LONDRES A saída britânica da União Europeia (UE) também pode afetar os brasileiros que vivem no Reino Unido, milhares deles com passaporte europeu e que se beneficiam da livre circulação entre os países do bloco. O primeiro-ministro, David Cameron, ao anunciar que deixará o cargo em outubro, garantiu que por enquanto nada muda para os cidadãos europeus que têm direito a visto de residência e trabalho no país. Novas regras de controle da imigração deverão fazer parte de um longo processo de negociações entre Londres e Bruxelas, ainda cercado de incertezas.
Mas, para brasileiros que moram na capital, o impacto do referendo não se resume a questões imediatas. Numa cidade conhecida por sua diversidade e multiculturalismo, a vitória do Brexit (abreviação de British Exit, que é Saída Britânica em inglês) foi um susto. Para o pesquisador Guilherme Carréra, que faz doutorado em Londres, o resultado do referendo, depois de uma campanha marcada pela forte rejeição à imigração, representa um retrocesso que favorece a extrema-direita.

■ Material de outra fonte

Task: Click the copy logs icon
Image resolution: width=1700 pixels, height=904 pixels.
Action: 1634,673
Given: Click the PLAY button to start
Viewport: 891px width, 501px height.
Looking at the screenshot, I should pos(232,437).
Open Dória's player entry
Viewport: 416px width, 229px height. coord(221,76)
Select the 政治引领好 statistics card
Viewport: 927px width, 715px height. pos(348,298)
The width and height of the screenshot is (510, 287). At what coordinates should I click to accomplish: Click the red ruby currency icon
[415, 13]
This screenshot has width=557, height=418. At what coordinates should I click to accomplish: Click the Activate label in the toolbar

Viver em Londres nos coloca diariamente em contato com o outro, o novo, o diverso. E nos faz acreditar que essa pluralidade é o caminho. Por outro lado, essa decisão nos impõe uma verdade que fingíamos não ver: Londres não é o Reino Unido. E o Reino Unido, pasmem, é mais conservador do que quem vive em Londres poderia supor. A longo prazo, temo que esse sentimento de derrota dê lugar a projetos políticos ainda mais amargos disse ele.
Katiuscia Funes, que trabalha no setor de limpeza e vive há dez anos em Londres com passaporte italiano, não se sente pressionada a deixar o Reino Unido, mas também teme o futuro.
Minha preocupação é o impacto econômico e uma provável redução da oferta de empregos. Meus filhos nasceram aqui e são cidadãos britânicos. Eu achava que o futuro das crianças seria no Reino Unido. Agora não sei mais disse ela.
Dono de uma empresa de catering no sudoeste de Londres, o paulista Luiz Oliveira, que também tem passaporte da UE, contou que o resultado não chega a ser uma surpresa para ele.
No interior da Inglaterra, é muito grande a insatisfação com o atual governo. Vejo esse voto como um protesto contra Cameron, mas também como uma revolta alimentada por uma campanha contra a imigração que foi baseada em propagandas mentirosas. Passaram a culpar o imigrante por todos os problemas do país, entre eles a crise no serviço de saúde, que já é antiga afirmou o pequeno empresário, que espera uma retração econômica nos próximos meses.
A professora Maria Teresa Pollard trocou o Rio pela Inglaterra há 12 anos. Casada com um inglês, ela queria que os filhos crescessem numa sociedade aberta para o mundo, com justiça social e igualdade. Encontrou o que buscava em Cambridge, cidade que, assim como Londres, votou majoritariamente pela permanência na UE. Mas, agora, diz se sentir traída pela vitória do Brexit.
Foi um voto que contradiz tudo isso. É uma escolha anti-imigração, anticooperação, antimulticulturalismo. O futuro é incerto para minha família, para a escola do meu filho, que é europeia, para os ideais que me fizeram escolher ser britânica. É um dia muito triste resumiu.
A jornalista Suzana Camargo, também moradora de Londres, concorda:
O resultado do referendo me pegou de surpresa esta manhã. Ainda acreditava que os britânicos votariam para ficar na UE. Isso significa que deixaram uma visão mais ampla e a ideia de que, junto a uma comunidade, o país fica mais forte. Numa época em que se fala cada vez mais em economia colaborativa, mais de 50% dos eleitores decidiram seguir um caminho isolado disse.